#### [MATERIAL FOR THE TASK]
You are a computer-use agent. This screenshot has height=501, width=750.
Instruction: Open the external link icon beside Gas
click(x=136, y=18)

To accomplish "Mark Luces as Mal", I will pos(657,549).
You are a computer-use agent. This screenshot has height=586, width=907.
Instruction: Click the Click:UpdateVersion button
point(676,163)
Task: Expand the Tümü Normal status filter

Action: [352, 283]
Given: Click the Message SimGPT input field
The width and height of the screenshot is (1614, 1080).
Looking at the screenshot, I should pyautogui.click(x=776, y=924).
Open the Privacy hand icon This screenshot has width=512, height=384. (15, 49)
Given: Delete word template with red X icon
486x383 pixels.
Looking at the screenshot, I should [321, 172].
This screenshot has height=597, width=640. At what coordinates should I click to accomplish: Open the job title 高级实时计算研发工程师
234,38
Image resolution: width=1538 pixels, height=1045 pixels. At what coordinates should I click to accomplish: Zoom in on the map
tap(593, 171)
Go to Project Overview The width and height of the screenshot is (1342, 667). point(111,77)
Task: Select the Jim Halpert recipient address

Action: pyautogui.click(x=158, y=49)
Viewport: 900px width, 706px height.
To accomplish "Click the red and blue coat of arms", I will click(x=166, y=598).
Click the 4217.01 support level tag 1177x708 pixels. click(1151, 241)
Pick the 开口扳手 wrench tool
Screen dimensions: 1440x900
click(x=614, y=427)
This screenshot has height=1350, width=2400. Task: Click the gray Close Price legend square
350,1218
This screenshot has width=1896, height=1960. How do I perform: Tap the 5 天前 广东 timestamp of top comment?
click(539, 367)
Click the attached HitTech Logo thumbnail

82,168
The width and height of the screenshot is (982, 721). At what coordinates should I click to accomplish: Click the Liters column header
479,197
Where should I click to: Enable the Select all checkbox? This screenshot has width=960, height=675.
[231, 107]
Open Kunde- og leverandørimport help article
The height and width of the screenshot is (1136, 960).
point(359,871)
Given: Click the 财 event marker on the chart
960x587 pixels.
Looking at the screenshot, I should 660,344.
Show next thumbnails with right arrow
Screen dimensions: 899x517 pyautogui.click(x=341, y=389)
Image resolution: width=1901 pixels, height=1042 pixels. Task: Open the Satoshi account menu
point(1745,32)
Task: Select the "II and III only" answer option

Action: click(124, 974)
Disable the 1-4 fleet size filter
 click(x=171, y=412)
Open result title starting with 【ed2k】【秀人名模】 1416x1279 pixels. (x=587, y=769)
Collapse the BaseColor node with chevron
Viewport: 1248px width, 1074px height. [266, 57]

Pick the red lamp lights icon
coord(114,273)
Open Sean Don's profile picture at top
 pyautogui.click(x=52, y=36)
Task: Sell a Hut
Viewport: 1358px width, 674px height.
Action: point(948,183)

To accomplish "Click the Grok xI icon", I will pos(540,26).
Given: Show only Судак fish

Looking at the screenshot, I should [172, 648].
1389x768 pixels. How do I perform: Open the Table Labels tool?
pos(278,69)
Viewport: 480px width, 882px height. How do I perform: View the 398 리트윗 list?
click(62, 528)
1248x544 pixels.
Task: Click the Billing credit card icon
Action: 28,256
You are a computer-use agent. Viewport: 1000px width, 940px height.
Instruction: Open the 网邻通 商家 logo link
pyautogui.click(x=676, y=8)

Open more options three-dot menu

#### [EXERCISE INSTRUCTIONS]
Your output should be the listing's lines, exact and complete, from its first line to the line that contains "has height=586, width=907.", inclusive.

#### [WORKED SOLUTION]
You are a computer-use agent. This screenshot has height=501, width=750.
Instruction: Open the external link icon beside Gas
click(x=136, y=18)

To accomplish "Mark Luces as Mal", I will pos(657,549).
You are a computer-use agent. This screenshot has height=586, width=907.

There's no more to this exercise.